-- START OF Data provided --

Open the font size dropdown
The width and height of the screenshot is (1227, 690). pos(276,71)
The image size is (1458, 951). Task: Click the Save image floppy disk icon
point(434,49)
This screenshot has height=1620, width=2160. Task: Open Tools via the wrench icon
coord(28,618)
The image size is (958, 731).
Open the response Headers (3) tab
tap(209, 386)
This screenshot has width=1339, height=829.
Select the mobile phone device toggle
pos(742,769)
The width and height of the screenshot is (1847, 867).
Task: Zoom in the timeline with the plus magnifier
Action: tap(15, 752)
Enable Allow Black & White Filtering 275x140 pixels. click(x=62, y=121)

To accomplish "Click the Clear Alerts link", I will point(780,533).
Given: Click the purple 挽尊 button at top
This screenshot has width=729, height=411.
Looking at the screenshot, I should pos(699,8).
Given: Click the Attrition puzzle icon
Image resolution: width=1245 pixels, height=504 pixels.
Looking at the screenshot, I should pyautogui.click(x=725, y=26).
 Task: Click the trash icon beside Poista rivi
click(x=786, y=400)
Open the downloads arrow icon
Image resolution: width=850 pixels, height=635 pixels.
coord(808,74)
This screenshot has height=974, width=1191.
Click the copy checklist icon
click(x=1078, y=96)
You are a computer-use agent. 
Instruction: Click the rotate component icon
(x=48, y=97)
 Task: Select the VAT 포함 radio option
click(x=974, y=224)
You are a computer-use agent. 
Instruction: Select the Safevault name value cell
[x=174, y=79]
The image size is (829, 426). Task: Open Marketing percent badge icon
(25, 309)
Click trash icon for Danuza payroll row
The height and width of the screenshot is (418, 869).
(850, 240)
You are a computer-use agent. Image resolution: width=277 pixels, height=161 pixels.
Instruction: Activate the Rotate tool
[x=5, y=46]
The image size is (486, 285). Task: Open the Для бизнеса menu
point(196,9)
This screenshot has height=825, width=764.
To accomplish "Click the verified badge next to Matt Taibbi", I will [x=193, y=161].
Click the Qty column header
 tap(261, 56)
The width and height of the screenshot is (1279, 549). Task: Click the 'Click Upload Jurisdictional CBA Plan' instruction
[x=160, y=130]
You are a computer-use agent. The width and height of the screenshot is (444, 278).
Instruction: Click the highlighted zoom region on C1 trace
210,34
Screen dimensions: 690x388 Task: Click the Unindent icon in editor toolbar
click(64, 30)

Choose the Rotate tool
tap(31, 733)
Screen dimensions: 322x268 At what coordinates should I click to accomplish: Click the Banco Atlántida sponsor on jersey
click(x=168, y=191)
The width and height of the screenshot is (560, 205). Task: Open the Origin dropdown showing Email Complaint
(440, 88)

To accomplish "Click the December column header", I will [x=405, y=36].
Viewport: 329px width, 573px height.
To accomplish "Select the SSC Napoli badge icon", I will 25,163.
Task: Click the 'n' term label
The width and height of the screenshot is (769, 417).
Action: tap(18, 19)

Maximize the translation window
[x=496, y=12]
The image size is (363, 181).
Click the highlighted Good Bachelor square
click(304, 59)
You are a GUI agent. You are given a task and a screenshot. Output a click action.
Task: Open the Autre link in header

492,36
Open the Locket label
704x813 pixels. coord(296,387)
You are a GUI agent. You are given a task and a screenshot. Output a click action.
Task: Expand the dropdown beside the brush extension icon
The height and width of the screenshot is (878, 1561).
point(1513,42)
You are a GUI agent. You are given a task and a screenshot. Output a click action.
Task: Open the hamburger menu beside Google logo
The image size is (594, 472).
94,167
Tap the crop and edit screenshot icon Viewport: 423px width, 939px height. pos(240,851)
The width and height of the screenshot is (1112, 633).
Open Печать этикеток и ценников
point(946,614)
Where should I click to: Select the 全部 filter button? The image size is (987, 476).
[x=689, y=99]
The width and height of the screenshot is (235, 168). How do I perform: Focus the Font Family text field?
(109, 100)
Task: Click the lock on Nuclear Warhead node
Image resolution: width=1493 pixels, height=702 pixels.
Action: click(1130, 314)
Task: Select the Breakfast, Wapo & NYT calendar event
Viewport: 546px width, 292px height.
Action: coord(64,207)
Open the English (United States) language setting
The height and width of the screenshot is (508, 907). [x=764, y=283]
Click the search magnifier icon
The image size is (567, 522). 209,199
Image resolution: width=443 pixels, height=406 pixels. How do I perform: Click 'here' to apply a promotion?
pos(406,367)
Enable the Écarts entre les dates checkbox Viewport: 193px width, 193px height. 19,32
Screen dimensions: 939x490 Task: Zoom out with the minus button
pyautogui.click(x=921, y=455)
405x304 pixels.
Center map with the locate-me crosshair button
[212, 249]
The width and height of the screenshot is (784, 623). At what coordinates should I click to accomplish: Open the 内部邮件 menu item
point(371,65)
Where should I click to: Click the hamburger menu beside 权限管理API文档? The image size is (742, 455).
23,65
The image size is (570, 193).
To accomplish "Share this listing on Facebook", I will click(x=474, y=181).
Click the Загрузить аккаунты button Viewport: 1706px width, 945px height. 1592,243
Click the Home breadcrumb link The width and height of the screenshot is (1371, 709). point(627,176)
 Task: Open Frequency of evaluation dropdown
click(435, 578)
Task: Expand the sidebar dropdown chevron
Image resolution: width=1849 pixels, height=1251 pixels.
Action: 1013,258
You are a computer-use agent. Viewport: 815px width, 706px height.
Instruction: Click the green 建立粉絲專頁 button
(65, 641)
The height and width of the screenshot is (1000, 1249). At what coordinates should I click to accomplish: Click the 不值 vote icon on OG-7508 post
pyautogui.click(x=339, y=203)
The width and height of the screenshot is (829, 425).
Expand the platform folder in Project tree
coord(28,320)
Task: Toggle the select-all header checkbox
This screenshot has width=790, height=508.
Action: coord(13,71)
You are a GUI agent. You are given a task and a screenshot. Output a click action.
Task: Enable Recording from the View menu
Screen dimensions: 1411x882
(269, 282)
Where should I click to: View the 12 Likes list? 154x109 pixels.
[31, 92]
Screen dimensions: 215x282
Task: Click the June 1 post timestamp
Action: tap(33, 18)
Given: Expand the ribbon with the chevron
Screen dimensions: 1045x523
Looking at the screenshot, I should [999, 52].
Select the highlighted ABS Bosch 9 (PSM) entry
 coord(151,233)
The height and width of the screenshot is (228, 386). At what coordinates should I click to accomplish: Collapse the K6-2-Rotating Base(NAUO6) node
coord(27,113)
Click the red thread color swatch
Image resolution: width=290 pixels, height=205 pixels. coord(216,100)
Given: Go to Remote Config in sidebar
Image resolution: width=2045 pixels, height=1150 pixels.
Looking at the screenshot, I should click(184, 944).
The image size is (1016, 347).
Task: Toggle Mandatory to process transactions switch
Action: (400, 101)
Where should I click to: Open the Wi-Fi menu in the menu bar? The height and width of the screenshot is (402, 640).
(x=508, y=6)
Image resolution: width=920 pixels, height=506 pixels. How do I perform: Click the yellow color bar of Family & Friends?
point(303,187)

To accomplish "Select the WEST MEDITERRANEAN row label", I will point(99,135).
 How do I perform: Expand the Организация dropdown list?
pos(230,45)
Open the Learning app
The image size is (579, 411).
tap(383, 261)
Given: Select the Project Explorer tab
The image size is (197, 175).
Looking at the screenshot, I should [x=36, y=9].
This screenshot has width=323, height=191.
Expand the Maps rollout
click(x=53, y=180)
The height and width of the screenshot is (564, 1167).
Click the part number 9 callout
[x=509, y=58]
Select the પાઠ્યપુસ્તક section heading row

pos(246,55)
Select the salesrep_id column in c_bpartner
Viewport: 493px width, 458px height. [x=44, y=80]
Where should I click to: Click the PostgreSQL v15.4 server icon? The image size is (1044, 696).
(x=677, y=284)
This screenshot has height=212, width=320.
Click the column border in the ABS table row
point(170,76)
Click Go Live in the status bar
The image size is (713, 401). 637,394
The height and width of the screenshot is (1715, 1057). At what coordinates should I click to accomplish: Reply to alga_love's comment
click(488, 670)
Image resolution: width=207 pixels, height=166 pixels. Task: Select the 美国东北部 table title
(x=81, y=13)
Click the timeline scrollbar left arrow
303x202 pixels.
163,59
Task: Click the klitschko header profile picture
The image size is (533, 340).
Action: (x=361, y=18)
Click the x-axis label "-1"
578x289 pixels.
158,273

-- END OF Data provided --

Objective:
Turn the part of the material that opens with the line containing "Click the Загрузить" and closes with the line containing "Image resolution: width=290" into a Markdown table with the columns n and Line, with one row per line and no blank lines.

Task solution:
| n | Line |
|---|---|
| 1 | Click the Загрузить аккаунты button Viewport: 1706px width, 945px height. 1592,243 |
| 2 | Click the Home breadcrumb link The width and height of the screenshot is (1371, 709). point(627,176) |
| 3 |  Task: Open Frequency of evaluation dropdown |
| 4 | click(435, 578) |
| 5 | Task: Expand the sidebar dropdown chevron |
| 6 | Image resolution: width=1849 pixels, height=1251 pixels. |
| 7 | Action: 1013,258 |
| 8 | You are a computer-use agent. Viewport: 815px width, 706px height. |
| 9 | Instruction: Click the green 建立粉絲專頁 button |
| 10 | (65, 641) |
| 11 | The height and width of the screenshot is (1000, 1249). At what coordinates should I click to accomplish: Click the 不值 vote icon on OG-7508 post |
| 12 | pyautogui.click(x=339, y=203) |
| 13 | The width and height of the screenshot is (829, 425). |
| 14 | Expand the platform folder in Project tree |
| 15 | coord(28,320) |
| 16 | Task: Toggle the select-all header checkbox |
| 17 | This screenshot has width=790, height=508. |
| 18 | Action: coord(13,71) |
| 19 | You are a GUI agent. You are given a task and a screenshot. Output a click action. |
| 20 | Task: Enable Recording from the View menu |
| 21 | Screen dimensions: 1411x882 |
| 22 | (269, 282) |
| 23 | Where should I click to: View the 12 Likes list? 154x109 pixels. |
| 24 | [31, 92] |
| 25 | Screen dimensions: 215x282 |
| 26 | Task: Click the June 1 post timestamp |
| 27 | Action: tap(33, 18) |
| 28 | Given: Expand the ribbon with the chevron |
| 29 | Screen dimensions: 1045x523 |
| 30 | Looking at the screenshot, I should [999, 52]. |
| 31 | Select the highlighted ABS Bosch 9 (PSM) entry |
| 32 |  coord(151,233) |
| 33 | The height and width of the screenshot is (228, 386). At what coordinates should I click to accomplish: Collapse the K6-2-Rotating Base(NAUO6) node |
| 34 | coord(27,113) |
| 35 | Click the red thread color swatch |
| 36 | Image resolution: width=290 pixels, height=205 pixels. coord(216,100) |